From the records below, pull each line that has "question".

▸ EXERCISE INPUTS
----

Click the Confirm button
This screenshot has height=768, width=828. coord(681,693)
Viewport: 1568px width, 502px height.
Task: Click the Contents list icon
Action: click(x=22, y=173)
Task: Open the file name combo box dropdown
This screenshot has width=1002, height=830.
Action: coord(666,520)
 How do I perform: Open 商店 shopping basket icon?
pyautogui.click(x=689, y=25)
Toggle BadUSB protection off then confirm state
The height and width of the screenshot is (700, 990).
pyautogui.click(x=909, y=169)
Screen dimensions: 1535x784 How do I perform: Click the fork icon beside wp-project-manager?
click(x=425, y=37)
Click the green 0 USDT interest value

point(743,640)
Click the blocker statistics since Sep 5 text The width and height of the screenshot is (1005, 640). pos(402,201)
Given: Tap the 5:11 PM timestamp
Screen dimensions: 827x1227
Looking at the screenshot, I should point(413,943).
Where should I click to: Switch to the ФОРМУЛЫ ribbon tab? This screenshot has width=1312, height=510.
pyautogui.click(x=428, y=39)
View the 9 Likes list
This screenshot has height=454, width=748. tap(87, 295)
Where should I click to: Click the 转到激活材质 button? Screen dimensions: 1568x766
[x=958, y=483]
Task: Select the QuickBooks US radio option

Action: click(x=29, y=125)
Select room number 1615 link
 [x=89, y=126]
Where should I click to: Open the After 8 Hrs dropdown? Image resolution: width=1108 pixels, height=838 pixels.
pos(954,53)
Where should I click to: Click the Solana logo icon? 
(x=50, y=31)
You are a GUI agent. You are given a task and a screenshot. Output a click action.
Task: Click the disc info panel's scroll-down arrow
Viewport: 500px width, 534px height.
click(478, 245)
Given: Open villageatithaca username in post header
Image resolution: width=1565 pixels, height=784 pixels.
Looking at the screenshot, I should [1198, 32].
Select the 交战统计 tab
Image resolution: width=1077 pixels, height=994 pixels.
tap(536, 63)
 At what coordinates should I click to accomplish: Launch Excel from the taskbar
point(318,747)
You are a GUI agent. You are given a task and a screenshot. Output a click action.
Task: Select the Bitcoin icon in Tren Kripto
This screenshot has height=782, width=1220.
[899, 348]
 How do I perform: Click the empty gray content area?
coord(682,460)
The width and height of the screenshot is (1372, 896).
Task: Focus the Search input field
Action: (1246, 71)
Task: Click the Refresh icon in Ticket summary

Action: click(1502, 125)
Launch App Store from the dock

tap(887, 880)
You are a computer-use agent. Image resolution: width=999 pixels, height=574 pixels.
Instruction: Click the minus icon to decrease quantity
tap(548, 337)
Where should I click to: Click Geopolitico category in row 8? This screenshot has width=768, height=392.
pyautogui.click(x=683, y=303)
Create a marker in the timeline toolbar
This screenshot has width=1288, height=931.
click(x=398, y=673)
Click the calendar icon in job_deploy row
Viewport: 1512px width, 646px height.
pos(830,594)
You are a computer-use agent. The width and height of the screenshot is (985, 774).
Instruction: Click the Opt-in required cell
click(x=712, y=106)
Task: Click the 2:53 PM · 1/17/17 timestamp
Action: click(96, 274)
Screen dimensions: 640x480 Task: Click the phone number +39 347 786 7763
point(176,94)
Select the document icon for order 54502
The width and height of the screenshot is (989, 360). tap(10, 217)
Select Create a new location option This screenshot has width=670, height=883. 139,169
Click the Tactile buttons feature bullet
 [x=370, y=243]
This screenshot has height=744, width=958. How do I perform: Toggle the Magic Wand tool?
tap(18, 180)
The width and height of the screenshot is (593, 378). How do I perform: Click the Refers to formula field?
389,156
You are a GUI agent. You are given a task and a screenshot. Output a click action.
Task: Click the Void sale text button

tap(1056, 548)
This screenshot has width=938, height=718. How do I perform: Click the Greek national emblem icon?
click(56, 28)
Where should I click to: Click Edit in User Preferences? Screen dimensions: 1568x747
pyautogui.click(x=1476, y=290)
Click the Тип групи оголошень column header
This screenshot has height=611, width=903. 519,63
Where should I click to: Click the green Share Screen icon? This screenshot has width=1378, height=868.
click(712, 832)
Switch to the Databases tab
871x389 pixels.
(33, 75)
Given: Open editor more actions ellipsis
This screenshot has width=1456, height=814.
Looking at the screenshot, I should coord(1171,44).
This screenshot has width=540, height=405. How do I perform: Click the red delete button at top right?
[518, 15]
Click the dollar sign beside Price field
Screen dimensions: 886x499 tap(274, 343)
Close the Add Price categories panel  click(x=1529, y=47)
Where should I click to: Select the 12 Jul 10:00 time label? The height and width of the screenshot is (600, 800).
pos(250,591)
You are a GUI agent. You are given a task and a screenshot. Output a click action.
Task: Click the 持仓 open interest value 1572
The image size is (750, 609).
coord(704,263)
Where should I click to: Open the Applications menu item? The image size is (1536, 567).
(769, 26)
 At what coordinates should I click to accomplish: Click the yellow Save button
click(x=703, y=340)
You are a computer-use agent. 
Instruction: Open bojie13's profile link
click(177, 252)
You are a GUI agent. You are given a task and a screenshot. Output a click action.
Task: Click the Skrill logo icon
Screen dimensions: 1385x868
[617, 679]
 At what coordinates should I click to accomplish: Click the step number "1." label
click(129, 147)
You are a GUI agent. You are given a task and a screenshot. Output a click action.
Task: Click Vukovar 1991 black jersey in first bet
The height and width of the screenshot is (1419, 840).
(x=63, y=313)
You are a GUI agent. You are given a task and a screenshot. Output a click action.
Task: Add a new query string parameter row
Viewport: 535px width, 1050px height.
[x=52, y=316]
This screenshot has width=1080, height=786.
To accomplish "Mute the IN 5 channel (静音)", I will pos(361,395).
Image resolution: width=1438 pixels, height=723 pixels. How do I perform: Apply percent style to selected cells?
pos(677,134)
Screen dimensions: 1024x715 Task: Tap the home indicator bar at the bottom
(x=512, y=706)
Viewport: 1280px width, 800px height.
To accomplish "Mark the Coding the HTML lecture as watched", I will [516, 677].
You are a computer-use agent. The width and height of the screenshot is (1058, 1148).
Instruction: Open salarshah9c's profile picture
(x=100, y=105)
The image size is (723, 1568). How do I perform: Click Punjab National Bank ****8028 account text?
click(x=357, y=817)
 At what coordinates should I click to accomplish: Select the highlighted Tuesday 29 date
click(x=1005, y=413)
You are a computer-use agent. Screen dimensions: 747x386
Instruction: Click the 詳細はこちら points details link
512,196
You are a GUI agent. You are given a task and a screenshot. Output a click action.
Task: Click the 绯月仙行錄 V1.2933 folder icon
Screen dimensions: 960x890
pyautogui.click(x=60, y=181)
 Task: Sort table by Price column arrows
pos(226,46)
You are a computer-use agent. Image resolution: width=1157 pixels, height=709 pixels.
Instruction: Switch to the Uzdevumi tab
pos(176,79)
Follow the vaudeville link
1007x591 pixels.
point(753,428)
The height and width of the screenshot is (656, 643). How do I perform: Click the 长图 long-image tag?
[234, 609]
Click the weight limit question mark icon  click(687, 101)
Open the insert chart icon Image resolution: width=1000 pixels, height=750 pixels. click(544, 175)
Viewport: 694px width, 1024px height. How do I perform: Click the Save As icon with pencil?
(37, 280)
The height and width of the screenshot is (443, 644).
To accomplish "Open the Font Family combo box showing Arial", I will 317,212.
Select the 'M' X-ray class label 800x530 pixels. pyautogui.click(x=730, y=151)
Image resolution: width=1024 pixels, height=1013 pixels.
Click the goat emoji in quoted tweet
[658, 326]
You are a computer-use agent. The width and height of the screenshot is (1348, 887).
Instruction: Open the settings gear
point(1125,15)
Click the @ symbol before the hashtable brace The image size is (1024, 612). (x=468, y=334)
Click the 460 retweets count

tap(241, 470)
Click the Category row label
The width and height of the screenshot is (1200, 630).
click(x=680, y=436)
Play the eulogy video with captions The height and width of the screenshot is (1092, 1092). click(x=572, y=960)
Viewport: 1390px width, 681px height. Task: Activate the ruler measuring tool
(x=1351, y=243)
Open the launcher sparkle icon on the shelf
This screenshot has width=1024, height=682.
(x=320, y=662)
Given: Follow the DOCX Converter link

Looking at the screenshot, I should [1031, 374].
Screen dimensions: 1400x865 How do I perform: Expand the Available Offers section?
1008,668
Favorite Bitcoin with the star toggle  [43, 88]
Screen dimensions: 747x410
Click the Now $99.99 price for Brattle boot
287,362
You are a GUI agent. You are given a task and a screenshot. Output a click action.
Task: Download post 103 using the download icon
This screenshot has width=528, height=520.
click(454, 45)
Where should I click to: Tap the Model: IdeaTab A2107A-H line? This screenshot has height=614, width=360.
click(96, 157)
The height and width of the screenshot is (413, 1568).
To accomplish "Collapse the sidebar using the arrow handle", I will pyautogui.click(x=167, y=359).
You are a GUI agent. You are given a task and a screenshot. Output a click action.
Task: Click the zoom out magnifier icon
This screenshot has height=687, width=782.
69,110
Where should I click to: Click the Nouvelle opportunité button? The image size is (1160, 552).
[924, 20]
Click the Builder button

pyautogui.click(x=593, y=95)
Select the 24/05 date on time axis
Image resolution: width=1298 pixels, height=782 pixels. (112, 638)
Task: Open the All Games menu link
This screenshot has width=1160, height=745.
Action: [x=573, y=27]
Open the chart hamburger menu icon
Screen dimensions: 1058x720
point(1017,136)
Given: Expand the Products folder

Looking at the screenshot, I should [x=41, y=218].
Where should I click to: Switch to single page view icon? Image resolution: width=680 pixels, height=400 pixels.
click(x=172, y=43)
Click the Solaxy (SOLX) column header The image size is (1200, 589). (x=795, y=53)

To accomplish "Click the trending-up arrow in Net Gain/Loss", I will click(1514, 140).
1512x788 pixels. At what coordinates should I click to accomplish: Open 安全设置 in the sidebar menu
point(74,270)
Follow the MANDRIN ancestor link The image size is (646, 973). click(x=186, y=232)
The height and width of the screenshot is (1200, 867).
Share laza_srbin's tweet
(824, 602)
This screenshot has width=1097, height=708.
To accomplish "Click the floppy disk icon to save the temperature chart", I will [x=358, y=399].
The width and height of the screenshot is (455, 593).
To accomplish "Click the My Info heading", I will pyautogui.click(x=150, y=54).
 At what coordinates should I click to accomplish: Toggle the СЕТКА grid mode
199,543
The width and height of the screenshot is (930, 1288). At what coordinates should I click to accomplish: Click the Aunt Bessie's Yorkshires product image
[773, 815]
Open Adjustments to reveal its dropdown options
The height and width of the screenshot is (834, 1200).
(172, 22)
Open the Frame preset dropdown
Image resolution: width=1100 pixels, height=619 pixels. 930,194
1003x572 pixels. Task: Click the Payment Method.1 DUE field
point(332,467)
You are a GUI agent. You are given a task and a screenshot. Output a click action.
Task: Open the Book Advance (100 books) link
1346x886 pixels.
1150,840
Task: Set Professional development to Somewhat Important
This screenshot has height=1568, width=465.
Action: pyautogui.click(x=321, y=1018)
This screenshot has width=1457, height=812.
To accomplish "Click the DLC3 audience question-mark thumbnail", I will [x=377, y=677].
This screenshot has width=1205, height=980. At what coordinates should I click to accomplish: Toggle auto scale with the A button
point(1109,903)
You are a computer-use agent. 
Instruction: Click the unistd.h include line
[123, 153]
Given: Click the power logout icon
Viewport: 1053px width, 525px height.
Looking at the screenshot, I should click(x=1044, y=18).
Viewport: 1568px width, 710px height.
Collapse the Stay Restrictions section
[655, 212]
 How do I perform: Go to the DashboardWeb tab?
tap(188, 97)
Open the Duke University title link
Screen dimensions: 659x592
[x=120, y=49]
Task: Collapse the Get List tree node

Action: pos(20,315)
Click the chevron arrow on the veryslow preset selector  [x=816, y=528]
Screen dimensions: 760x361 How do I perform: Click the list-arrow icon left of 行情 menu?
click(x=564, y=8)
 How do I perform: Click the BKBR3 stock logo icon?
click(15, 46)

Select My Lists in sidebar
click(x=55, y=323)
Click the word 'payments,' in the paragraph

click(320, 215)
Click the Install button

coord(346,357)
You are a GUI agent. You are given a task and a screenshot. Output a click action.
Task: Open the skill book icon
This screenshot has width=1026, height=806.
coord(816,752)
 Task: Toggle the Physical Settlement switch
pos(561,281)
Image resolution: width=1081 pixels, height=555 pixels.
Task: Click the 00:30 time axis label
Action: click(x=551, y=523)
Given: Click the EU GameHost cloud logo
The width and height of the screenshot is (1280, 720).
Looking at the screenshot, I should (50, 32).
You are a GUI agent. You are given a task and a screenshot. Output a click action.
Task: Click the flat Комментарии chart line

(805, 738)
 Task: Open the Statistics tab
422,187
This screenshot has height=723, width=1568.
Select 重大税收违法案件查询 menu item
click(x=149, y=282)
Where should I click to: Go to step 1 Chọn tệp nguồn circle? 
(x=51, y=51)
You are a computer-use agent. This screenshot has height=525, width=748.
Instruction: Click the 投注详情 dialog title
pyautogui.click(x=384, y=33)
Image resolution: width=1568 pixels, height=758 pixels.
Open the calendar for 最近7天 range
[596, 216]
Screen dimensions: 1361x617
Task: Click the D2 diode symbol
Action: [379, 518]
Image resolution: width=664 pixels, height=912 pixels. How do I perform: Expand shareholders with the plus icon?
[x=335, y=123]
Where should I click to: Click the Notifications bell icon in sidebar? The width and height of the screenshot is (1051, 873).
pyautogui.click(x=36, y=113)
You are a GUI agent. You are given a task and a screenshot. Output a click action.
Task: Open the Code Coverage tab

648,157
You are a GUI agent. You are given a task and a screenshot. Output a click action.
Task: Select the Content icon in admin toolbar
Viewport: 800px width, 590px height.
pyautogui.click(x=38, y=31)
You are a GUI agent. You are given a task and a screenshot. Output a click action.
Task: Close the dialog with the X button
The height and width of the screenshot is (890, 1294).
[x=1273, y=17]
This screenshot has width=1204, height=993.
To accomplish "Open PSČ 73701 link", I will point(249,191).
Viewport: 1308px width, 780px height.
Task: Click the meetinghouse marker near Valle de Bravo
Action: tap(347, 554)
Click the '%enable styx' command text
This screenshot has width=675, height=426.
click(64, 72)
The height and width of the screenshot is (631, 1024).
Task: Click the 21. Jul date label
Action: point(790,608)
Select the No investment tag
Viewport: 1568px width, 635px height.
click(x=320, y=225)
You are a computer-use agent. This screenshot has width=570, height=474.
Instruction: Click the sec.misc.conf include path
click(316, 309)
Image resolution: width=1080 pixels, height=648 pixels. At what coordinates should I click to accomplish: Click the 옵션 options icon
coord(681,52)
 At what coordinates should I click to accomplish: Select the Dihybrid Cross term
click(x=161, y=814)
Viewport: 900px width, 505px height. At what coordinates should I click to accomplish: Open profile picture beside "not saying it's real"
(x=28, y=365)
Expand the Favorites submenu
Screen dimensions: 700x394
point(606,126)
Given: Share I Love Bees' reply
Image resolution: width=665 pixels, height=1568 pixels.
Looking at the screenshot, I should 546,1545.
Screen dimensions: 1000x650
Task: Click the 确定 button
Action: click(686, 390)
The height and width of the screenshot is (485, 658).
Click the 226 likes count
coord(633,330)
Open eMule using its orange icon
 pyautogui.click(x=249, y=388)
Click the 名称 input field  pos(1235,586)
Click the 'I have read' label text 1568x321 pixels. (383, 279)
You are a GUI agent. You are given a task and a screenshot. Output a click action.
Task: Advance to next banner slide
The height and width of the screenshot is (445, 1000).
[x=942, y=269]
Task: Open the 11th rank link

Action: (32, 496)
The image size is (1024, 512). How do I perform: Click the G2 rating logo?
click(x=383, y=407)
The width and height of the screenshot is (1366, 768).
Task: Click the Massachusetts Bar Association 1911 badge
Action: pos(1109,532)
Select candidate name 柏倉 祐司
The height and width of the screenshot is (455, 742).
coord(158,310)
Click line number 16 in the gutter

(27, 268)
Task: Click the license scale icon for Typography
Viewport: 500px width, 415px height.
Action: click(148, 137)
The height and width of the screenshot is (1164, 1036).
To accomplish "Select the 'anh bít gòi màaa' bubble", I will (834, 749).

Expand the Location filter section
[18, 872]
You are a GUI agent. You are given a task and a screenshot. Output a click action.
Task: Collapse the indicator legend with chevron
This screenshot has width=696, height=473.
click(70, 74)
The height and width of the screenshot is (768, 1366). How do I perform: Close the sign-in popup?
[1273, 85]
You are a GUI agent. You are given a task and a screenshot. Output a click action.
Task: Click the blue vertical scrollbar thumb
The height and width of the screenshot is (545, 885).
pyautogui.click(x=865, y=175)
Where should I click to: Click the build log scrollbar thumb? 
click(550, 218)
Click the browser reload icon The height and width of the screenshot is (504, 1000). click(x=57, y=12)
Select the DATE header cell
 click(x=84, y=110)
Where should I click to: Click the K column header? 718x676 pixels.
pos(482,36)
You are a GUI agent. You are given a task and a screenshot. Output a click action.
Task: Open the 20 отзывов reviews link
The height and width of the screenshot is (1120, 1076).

----

▸ YOUR SOLUTION
Click the weight limit question mark icon  click(687, 101)
To accomplish "Click the DLC3 audience question-mark thumbnail", I will [x=377, y=677].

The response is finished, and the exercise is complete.